### Tasks for this exercise
• 1. According to the Southwest Airlines article, how many Southwest flights did FlightAware report canceled on Christmas Day?
• 2. In the Southwest Airlines article, the airline's statement says it was fully staffed before the holiday weekend. Explain why it still faced such large disruptions.
• 3. Please carry on the Southwest Airlines article from its final sentence.

HOUSTON — Southwest Airlines is under fire after thousands of flights were canceled or delayed during the Christmas holiday, leaving thousands of people, and their bags, stranded in airports across the U.S.
Shortly before 8 p.m. Monday, the airline canceled more than 2,882, or about 70%, of all flights, according to FlightAware. That's a big increase from Christmas Day when FlightAware reported 1,635 Southwest flights canceled, or about 42%.
Since Christmas Eve, Southwest pointed to the winter storm that swept the U.S. last week as the reason for the travel disruptions.
On Monday, the airline released a statement sending its "heartfelt apologies" and said it's working "to make things right" for customers and its employees. Read the full statement below.
"With consecutive days of extreme winter weather across our network behind us, continuing challenges are impacting our Customers and Employees in a significant way that is unacceptable.
"And our heartfelt apologies for this are just beginning.
"We’re working with Safety at the forefront to urgently address wide-scale disruption by rebalancing the airline and repositioning Crews and our fleet ultimately to best serve all who plan to travel with us.
"We were fully staffed and prepared for the approaching holiday weekend when the severe weather swept across the continent, where Southwest is the largest carrier in 23 of the top 25 travel markets in the U.S. This forced daily changes to our flight schedule at a volume and magnitude that still has the tools our teams use to recover the airline operating at capacity.
"This safety-first work is intentional, ongoing, and necessary to return to normal reliability, one that minimizes last-minute inconveniences. We anticipate additional changes with an already reduced level of flights as we approach the coming New Year holiday travel period. And we’re working to reach to Customers whose travel plans will change with specific information and their available options.
"Our Employees and Crews scheduled to work this holiday season are showing up in every single way. We are beyond grateful for that. Our shared goal is to take care of every single Customer with the Hospitality and Heart for which we’re known.
"On the other side of this, we’ll work to make things right for those we’ve let down, including our Employees.
"With no concern higher than ultimate Safety, the People of Southwest share a goal to take care of each and every Customer. We recognize falling short and sincerely apologize."
Southwest Airlines announced Monday over an intercome speaker at Hobby Airport that the airline would not be able to rebook any flights until December 31.

### Data
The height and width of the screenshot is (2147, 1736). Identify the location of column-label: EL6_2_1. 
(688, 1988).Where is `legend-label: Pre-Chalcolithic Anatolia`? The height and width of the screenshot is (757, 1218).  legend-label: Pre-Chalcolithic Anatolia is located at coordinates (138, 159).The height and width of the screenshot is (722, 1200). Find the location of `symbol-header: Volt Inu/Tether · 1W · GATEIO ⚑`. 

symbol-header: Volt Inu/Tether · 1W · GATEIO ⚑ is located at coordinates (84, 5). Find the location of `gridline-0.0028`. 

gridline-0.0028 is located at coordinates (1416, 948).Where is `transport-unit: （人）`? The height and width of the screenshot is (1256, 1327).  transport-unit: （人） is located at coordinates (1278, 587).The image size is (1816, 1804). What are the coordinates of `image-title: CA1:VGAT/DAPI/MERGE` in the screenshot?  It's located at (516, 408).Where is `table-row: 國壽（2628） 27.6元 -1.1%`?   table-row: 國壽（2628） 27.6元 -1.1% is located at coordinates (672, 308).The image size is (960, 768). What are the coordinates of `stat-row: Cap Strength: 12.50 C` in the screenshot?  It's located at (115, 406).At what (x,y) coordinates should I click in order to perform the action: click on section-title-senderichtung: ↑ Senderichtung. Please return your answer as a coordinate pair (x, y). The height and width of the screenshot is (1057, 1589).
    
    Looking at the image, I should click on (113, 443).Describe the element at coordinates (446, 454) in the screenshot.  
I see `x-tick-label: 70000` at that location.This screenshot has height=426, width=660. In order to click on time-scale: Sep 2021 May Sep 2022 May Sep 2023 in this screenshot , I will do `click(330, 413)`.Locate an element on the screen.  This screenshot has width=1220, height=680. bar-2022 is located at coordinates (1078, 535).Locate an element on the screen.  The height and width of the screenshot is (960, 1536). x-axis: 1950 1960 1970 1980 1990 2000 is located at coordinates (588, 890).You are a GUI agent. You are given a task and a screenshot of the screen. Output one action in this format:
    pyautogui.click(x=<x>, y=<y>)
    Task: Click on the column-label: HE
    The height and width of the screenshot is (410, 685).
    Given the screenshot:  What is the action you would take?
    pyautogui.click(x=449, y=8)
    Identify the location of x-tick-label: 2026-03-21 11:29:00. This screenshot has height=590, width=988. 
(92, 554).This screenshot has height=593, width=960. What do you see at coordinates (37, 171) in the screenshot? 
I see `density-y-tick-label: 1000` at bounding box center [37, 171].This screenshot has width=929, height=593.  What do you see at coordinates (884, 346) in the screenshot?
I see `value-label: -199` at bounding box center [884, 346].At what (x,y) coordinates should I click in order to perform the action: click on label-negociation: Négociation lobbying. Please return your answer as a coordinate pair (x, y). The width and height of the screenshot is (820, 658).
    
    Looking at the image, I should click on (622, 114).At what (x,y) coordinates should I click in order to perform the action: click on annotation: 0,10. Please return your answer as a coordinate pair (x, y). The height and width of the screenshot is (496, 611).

### Set of answers
• 1. FlightAware reported 1,635 Southwest flights canceled on Christmas Day, about 42%.

• 2. Severe weather swept across the continent, where Southwest is the largest carrier in 23 of the top 25 U.S. travel markets. This forced daily changes to the flight schedule at such a volume and magnitude that the tools its teams use to recover the airline were still operating at capacity.

• 3.
"If you have flexible travel plans or you're local to the Houston area, we ask that you return home. If you would like to purchase a hotel room or you need to rent a car, we ask that you keep your receipts. Southwest Airlines will reimburse those costs."
The City of Houston has provided buses to transport people stranded at the airport to hotels if they don't have a ride.
Weather or staffing?
“This is the worst I’ve ever seen in my 27 years of working as a flight attendant for Southwest Airlines," Lyn Montgomery said.
She's president of TWU Local 556 -- the union representing 18,000 Southwest Airlines flight attendants.
“No, it isn’t just weather. Obviously, the impact of Winter Storm Elliott created the issues, but the Southwest Airlines systems cannot recover because we have outdated technology," she said.
Montgomery said the technology flight attendants use to reschedule flights relies on a phone system that gets overloaded.
“You simply can’t make enough phone calls. You can’t make thousands of phone calls at once," she said.
Jay McVay, a representative for Southwest Airlines, said it was not a staffing issue, but an operational one following the winter storm.
“The cancellations just compiled one after another, to 100, to 150, to 1,000 with those cancellations and as a result, we end up with flight crews and airplanes that are out of place, not in the cities they need to be in to continue to run our operation," he said.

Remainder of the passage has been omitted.